VCs have invested $1bn in the bitcoin ecosystem. Bank of America is allegedly trying to load up on "blockchain" patents. The Bank of England says there's "buzz around blockchain" and is curious what you’d use "blockchain" for.
It seems “blockchain” is becoming an increasingly generic term, like "cloud" or "cyber".
A new breed of snake oil purveyors are peddling “blockchain” as the magic sauce that will power all the world’s financial transactions and unlock the great decentralized database in the sky.
But what exactly is a “blockchain”?
Let’s turn to the definitive source, Satoshi Nakamoto’s seminal paper “Bitcoin: A Peer-To-Peer Electronic Cash System” and look for the first reference to “blockchain”. Hmm, there doesn’t seem to be one.

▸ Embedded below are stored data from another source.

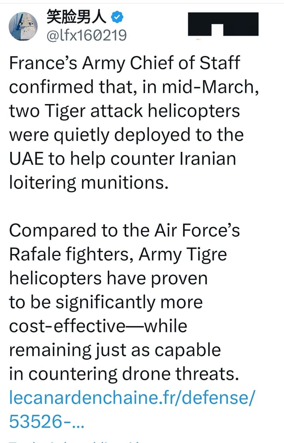The image size is (284, 443).
Task: Open the lecanardenchaine.fr/defense link
Action: point(132,398)
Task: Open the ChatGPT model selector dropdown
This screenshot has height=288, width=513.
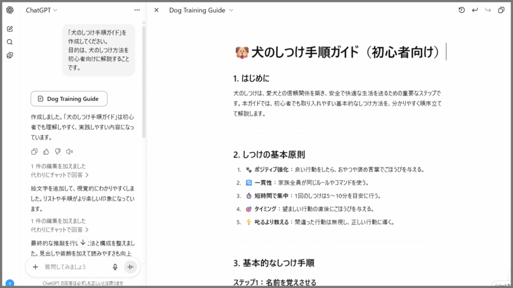Action: [x=42, y=10]
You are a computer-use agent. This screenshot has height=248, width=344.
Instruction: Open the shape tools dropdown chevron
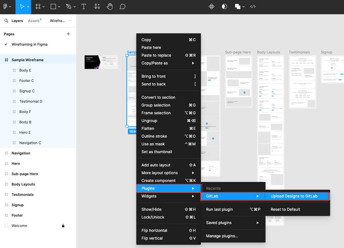pos(58,6)
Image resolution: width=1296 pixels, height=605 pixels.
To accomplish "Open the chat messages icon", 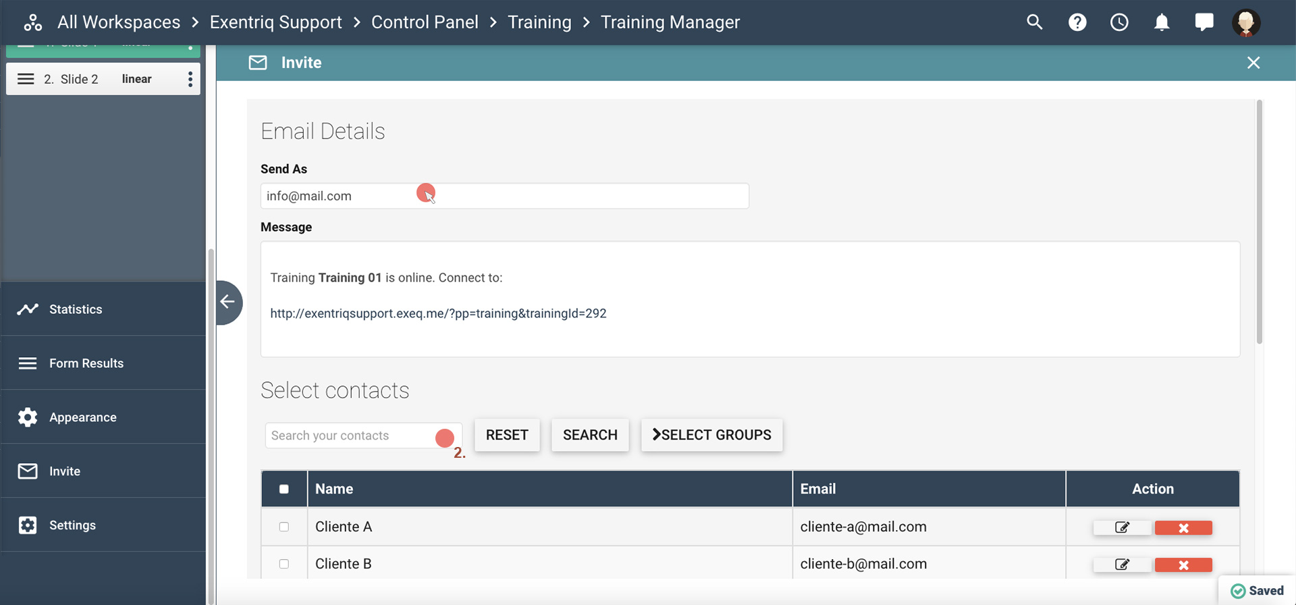I will [x=1204, y=22].
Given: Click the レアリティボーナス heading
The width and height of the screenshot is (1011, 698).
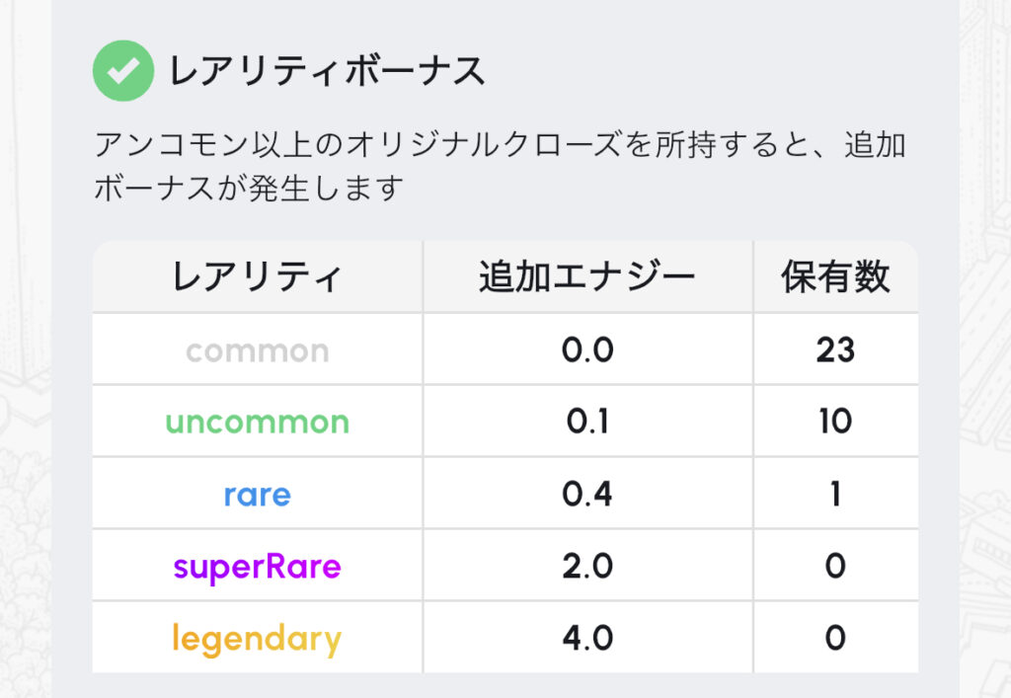Looking at the screenshot, I should (328, 72).
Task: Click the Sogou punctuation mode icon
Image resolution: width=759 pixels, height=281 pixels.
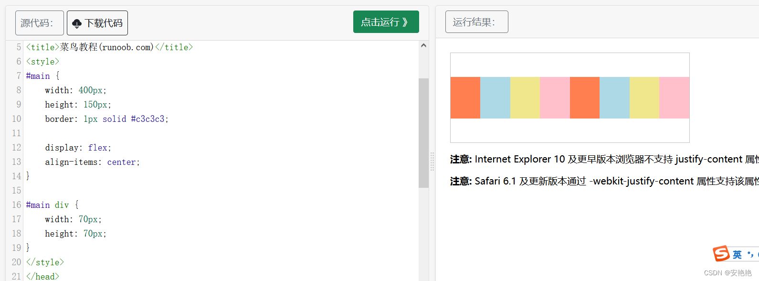Action: pyautogui.click(x=751, y=255)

The paper contains multiple references to a "proof-of-work chain", and one reference to a “chain of blocks”, but other than that neither “blockchain” or “block chain” ever make an appearance in the bitcoin paper.
So if it’s not defined in the bitcoin paper, what does “blockchain” actually mean?
I’ve asked a lot of people this question, ranging from renowned cryptographers and distributed systems experts to bitcoin enthusiasts to people not particularly versed in either bitcoin, distributed systems, or cryptography. No two people have ever given me the same answer.
I can try to take a crack at the question myself.
Here are the interesting properties of the bitcoin “blockchain” as I see them:
- Replicated log: Bitcoin uses a transaction log which is replicated from the winning miner to all of the peers in the network. Log-based replication is an increasingly popular tool for building distributed systems, and is used by many databases and message queues.
- Merkle tree: The bitcoin paper describes incorporating Merkle trees into the interior structure of blocks, but overall I think "Merkle tree" describes the structure of bitcoin’s replicated log / “proof-of-work chain”. While not described in the paper as such, I would argue that the overall structure of the bitcoin “blockchain” is effectively a very flat-looking special case of a Merkle tree. Perhaps the flat, log-like structure (which feels a bit like a fast-forwardable git history) is why “Satoshi” chose to describe it as a "chain" in the bitcoin paper. That said, I think Satoshi’s expertise around Merkle trees is generally questionable: bitcoin’s Merkle trees previously had oddly broken behavior (CVE-2012-2459) and utilize a "naive" construction without type flags for leaf versus interior nodes, leading me to believe Satoshi is not an academic cryptographer (the bitcoin paper is also lacking in details around the structure of the "blockchain" which are typically present in academic papers on cryptographic protocols). If we take the hash-based structure of the “blockchain” independent of the use of a proof-of-work function, I think it largely resembles Merkle log proofs as used by systems like Certificate Transparency.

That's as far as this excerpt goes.